If you require specific accommodation, please contact our access coordinator at simonsevents@berkeley.edu with as much advance notice as possible.
Travel grants
IVADO is offering travel grants to attend the proposed workshops, which will be held in California, USA, on the campus of the Simons Institute for the Theory of computing. Priority is given to doctoral students, post-doctoral researchers and early-career researchers who wish to attend one of the three California workshops in person. This opportunity aims to support the engagement of those eager to directly exchange with renowned experts and colleagues in the field.
IVADO will provide a travel grant of $3000 CAD per workshop to cover the cost of travel and accommodations.

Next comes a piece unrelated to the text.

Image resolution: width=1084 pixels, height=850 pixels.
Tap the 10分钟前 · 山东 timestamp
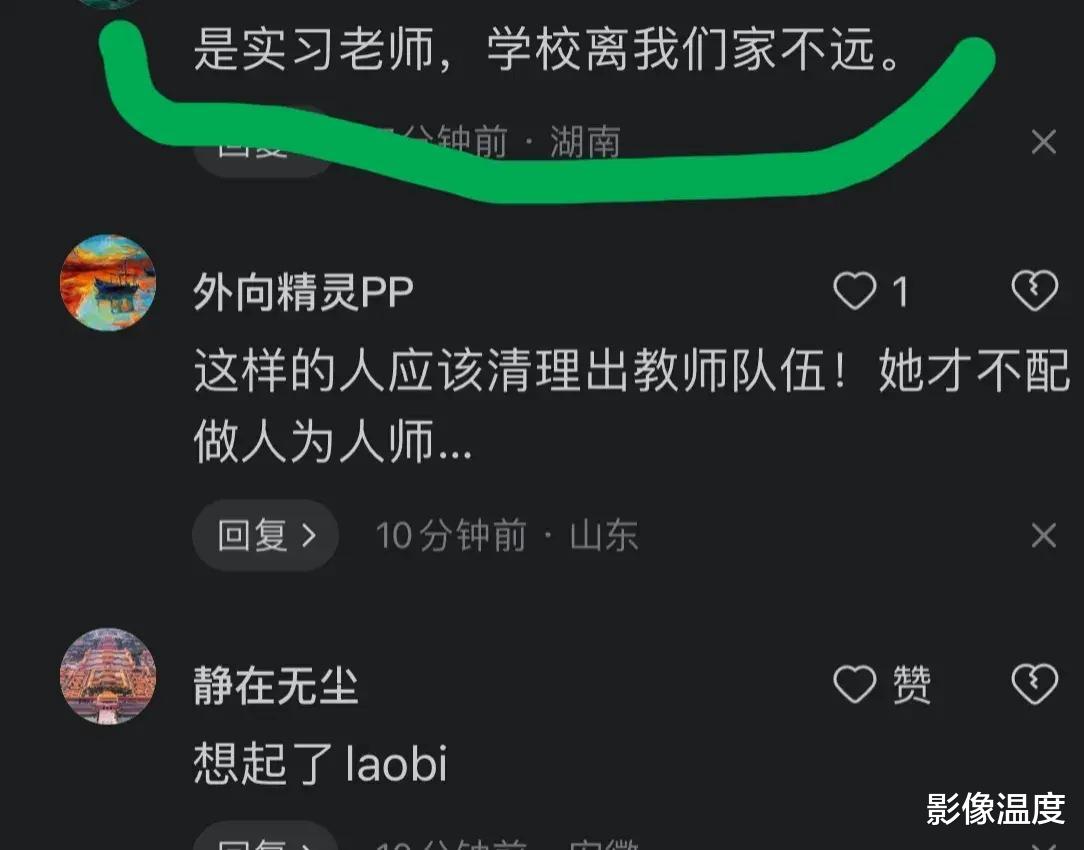click(x=507, y=536)

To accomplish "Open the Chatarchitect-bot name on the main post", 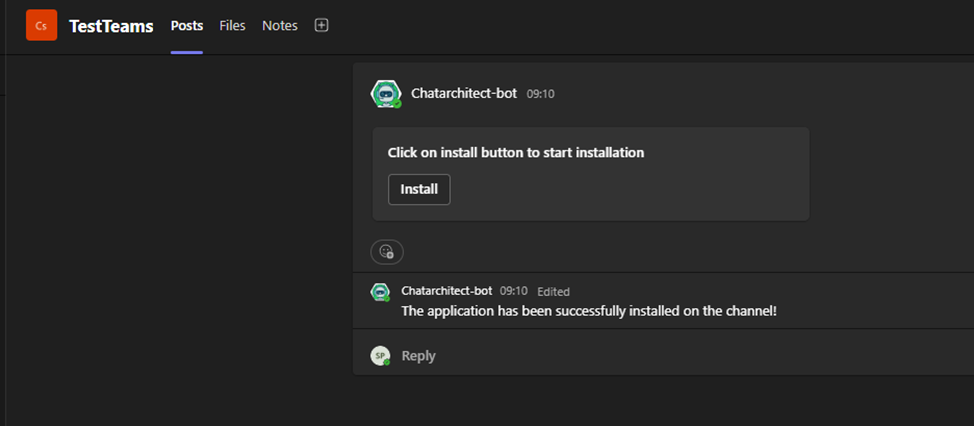I will (464, 94).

The number of travel grants available is limited. To be eligible, we strongly recommend that you register for the workshop of your choice and apply for funding as soon as possible. Funding is granted based on eligibility and relevance of your application, and is available on a first come, first served basis, subject to the availability of funds.
Please note that no funding request submissions will be accepted less than two weeks before the event. Make sure to complete your registration and funding request well before this deadline to maximize your chances of receiving support.
Selection Criteria:
- Active researcher in the field of NLP, LLM, and/or transformers, or a relevant related field;
- Currently employed or enrolled at a Canadian University;
- Doctoral student, postdoctoral researcher or early career researcher (priority criteria, but not excluding).